We begin with a bunny, who gets shot in the head by an unknown woman, and the butterfly who witnessed the kill, as framers of the narrative. It’s sometime in the 1890s in the American West (I think). We’re introduced to characters—an elderly blind man, Fox, and a young dark-skinned girl with differently colored eyes, Sissy—who are going from town to town telling the tale of Beauty and singing the Ballad of Deathface Ginny. Deathface Ginny, the daughter of Beauty and the personification of Death, is the reaper of vengeance, who can be called by victims of “men who have sinned.” (She has a lot of work to do!) Big Alice, a large, imposing woman in a black coat with silver hair, is sent by Death to bring Ginny back to the spiritual realm. And did I mention, Death isn’t a god, but a post—in the order of things, the mantle of Death gets passed on to the next gatherer of souls.

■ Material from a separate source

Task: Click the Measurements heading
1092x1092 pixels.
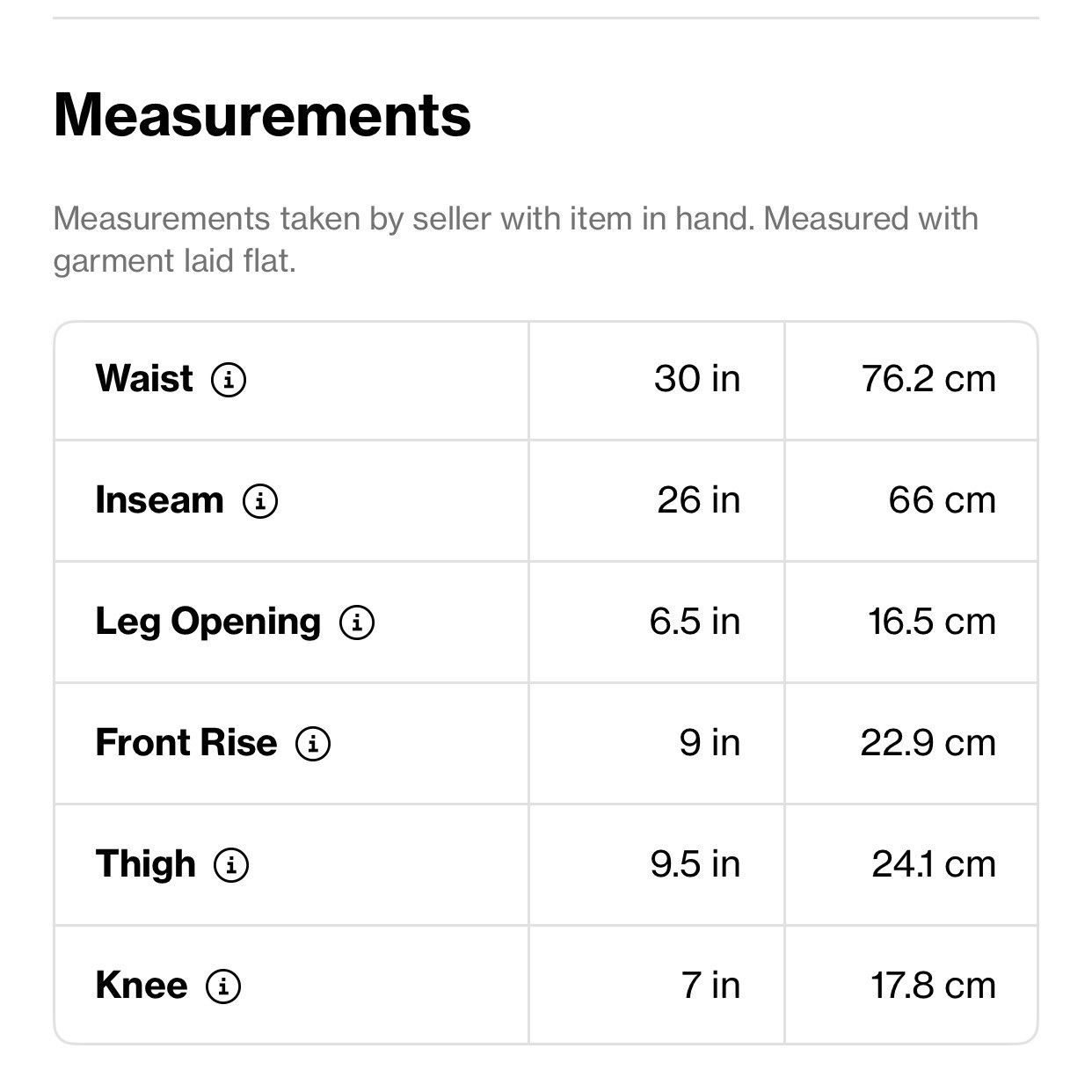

What follows is a very, very, convoluted tale in which Death falls in love and wants to prevent the next Death from coming to power, ending death (his and everyone else’s) for all time. And at the forefront are multiple, fascinating, complex female characters who look very different and get a lot of shit done—Sissy, Big Alice, Sarah, Ginny herself and even Beauty. There’s betrayal, stabbings and vengeance—but also sacrifice and redemption. It’s like the animated sequence from Kill Bill with a splash of Sandman, but its own thing.  And it’s paced incredibly unevenly, with unexplained occurrences aplenty and characters that don’t show up again. But somehow, the denouement pulled it all together in a spectacular manner that made flip to the front page again. Ultimately, it’s an origin story for Deathface Ginny, as well as for the new Death.

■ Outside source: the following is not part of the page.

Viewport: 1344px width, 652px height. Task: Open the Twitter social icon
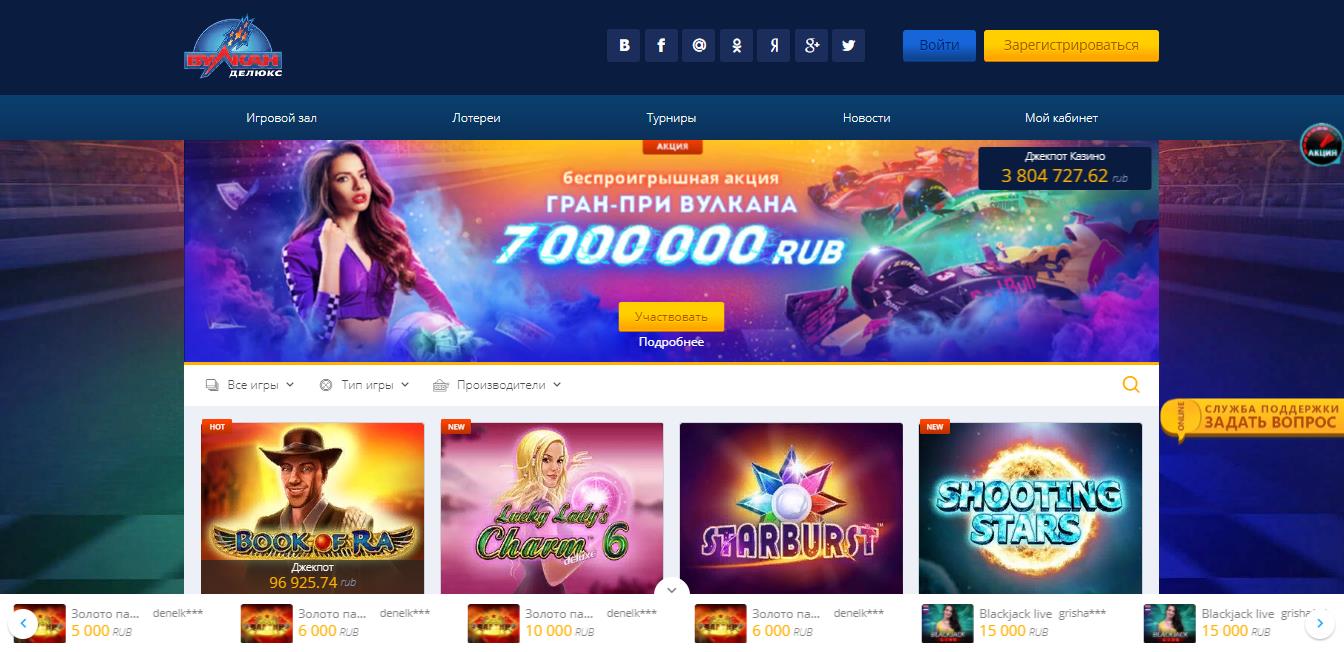(x=849, y=46)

It would also be remiss not to mention Rios’s artwork again, which is stunning, fluid and frenetic all at once, colored by Jordie Bellaire in a mostly desert-colored palette with beiges and pinks. Though it made me work for it, Pretty Deadly, Vol. 1: The Shrike is incredible, myth-making, myth-breaking stuff. My brain broke, too, from everything to take in, but I had a fine time putting it back together on re-reads.


Faye Bi is a book-publishing professional based in New York City, and leads the Sirens communications team. She’s yet to read an immigrant story she hasn’t cried over, and is happiest planning nerdy parties, capping off a long run with brunch, and cycling along the East River.